■ ASSIGNMENT: How many lines below contain the word "computer"? Reply solely with the number.

------

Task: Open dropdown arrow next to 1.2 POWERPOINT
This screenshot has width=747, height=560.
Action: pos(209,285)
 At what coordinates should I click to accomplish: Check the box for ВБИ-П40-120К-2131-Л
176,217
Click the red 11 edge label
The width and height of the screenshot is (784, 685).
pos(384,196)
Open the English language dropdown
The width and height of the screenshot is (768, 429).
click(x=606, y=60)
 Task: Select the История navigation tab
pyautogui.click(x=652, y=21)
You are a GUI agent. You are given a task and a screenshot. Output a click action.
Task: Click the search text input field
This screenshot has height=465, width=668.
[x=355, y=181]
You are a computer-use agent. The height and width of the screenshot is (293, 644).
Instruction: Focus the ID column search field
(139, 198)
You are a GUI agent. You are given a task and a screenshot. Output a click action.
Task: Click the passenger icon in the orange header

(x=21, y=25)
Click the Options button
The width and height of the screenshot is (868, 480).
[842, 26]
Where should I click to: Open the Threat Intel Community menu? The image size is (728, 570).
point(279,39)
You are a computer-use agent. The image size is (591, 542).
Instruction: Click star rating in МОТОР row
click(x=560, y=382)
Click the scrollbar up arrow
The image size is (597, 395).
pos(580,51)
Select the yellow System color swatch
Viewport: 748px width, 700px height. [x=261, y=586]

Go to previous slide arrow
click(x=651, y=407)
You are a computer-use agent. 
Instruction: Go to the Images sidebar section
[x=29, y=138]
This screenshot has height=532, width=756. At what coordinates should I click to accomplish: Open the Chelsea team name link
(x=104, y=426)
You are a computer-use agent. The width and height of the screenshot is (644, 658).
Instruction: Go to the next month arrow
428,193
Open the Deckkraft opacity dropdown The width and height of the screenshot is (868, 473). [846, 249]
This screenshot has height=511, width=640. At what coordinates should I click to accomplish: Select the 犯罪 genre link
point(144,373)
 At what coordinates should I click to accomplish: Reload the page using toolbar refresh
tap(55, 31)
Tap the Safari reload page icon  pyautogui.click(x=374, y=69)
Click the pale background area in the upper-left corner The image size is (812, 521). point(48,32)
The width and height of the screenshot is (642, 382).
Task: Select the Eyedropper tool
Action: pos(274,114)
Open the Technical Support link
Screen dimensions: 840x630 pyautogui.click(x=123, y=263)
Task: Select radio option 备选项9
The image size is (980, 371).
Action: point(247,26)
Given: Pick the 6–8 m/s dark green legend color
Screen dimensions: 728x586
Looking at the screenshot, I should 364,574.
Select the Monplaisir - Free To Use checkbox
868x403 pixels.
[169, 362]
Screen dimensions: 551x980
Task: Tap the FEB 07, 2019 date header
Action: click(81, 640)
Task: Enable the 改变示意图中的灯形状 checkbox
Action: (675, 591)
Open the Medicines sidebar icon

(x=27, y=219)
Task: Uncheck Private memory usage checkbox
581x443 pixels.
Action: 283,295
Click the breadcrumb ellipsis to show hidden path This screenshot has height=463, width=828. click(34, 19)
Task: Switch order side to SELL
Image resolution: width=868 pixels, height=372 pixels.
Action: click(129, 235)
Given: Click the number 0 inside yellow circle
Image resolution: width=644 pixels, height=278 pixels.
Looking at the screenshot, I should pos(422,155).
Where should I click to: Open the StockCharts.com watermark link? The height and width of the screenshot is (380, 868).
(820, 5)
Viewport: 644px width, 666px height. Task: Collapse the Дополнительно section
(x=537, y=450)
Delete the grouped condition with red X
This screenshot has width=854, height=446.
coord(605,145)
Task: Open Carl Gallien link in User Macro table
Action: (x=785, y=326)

------

■ WRITTEN SOLUTION: 4